And that was the key word. Normal. Yes, it felt right. But it could also feel normal now.
No more Bandits. No more flashbacks. No more chains binding me to the past. I’d never forget it, but I wouldn’t be beholden to it.
No, I could be just like all the other girls that had found themselves in relationships with the Black Reapers. I didn’t know them that well, but in my time with Mason, I’d gotten to learn all their names. Tara. Elizabeth. Hannah. Katie. Justine.
And now I could add myself to the list.
And while I might have had the longest past with any of the Reapers, I could just be one of them.
Mason made me orgasm at least two more times, an impressive enough feat considering how long it had been since I had had anyone inside of me. I got him to finish when I leaned forward on top of him, let my breasts fall over his face, and had his arms pin my body to his. His cock stiffened well before he came, leading to a rather long and enjoyable buildup as he went from just being hard for sex’s sake to hard to release.
Nothing was hotter than hearing him moan my name over and over again, seeing his eyes close and tighten in anticipation, and then his whole body tremble when he came. I held him as my own in that moment, guiding him from peak sensation all the way slowly down. And when he finally finished, I kissed him gently, his recovering cock still inside of me.
“Oh, sweet Jesus,” he said, letting out a half-grunt, half-chuckle. “You OK?”
“OK?” I said, laughing. “Babe, I’m more than OK. I feel amazing. And it was because of you.”
I laughed some more. I figured Mason was still trying not to assume anything, perhaps afraid I was hiding something. It was understandable, but it was also wrong. Sincerely, there was nothing else I wanted out of this moment.
Well…
OK, there was one thing I wanted to say.
But even I felt that saying it would have been a bit much for the moment. It had to feel right for both of us. And while it felt right for me, I was a bit afraid that it wouldn’t feel right for Mason.
“All right,” Mason said.
And then he did something I never expected.
He laughed too.
Like, a genuine laugh. Not the kind of laugh that someone did to be polite—the kind of laugh someone made when they’d finally gotten something off of their chest.
“Babe?” I said.
“Hold on,” he said, groaning as he took himself off. Fuck, it felt great for me too. “I just…I’ve waited for years for this moment.”
I went silent and looked into his eyes. Those soulful, beautiful eyes that no longer seemed afraid to hide anything anymore.
“I never, ever thought that I’d be able to have a moment like this with anyone,” he said. “I…I had long written off the chance that I’d ever find love. I didn’t trust myself with the people I cared about; the only person I had left was my sister, and I guarded her so closely that I sent her running off to one of my Reaper brothers. Luckily, that somehow worked out, but it wasn’t exactly something I was thrilled about either way.

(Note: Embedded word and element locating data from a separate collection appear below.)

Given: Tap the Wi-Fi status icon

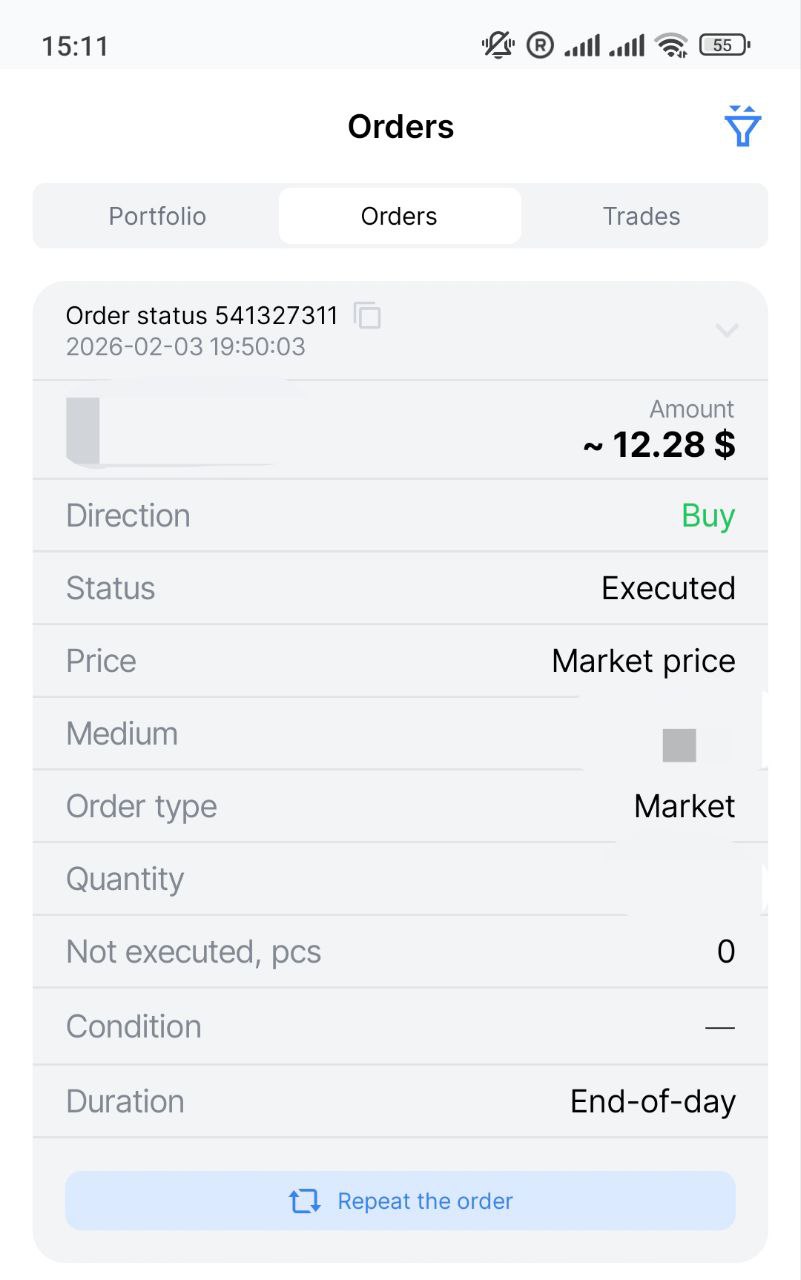Looking at the screenshot, I should [671, 45].
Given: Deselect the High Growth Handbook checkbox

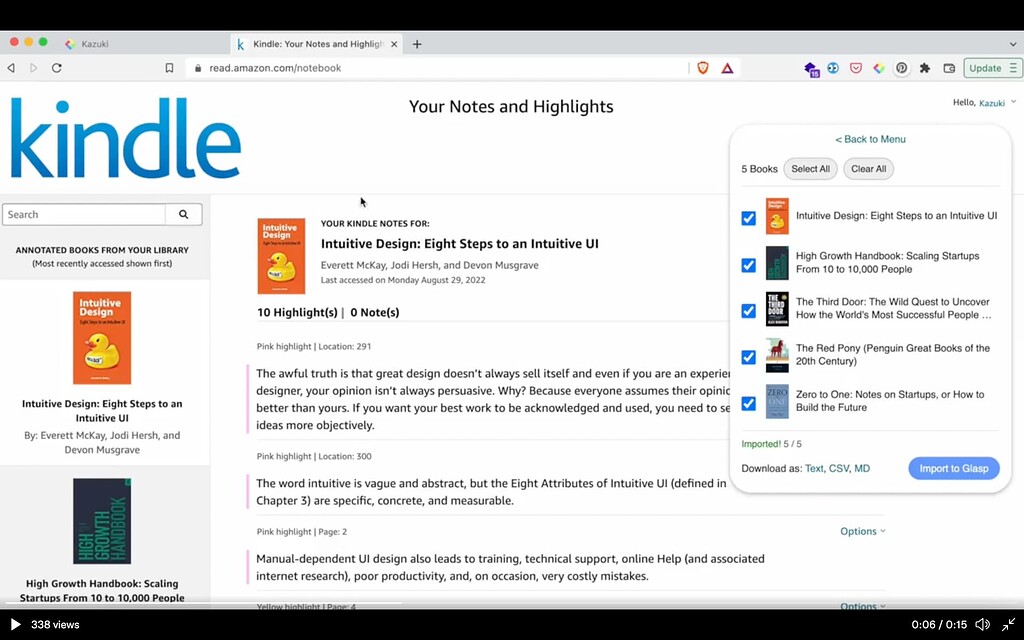Looking at the screenshot, I should click(748, 264).
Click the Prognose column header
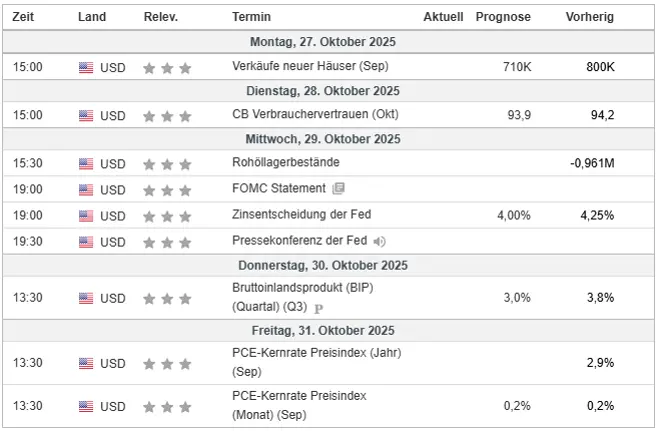This screenshot has height=431, width=657. (503, 17)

“But now, here with you, it’s…it’s true. I feel it.”
He feels…love.I opened my mouth without considering it.
“I love you.”
We both said it at the same time.The same time.We just had a moment, and…
We kissed. It was all that we could do. There were no more words beyond the ones we’d just uttered.
After the nightmare of the last ten years, after the way that nightmare had tended to repeat itself, this moment was one that the deepest part of me yearned for but had largely given up. It was dangerous to think I’d find love again. For as broken as I—as we—were, it was risky to our psyche to assume something beautiful would happen to us.
And hey, maybe we did get lucky. Maybe, if our lives played out from the moment a month or so ago when I first emerged into the world a hundred times over, we’d never fall in love in any of those one hundred times. Luck couldn’t be ignored.
But I didn’t have to worry about that. I didn’t have to worry about the odds. The only odds that mattered were the odds that this was real, and that, I was sure, was one to one.
“I love you so much,” I said in between kisses.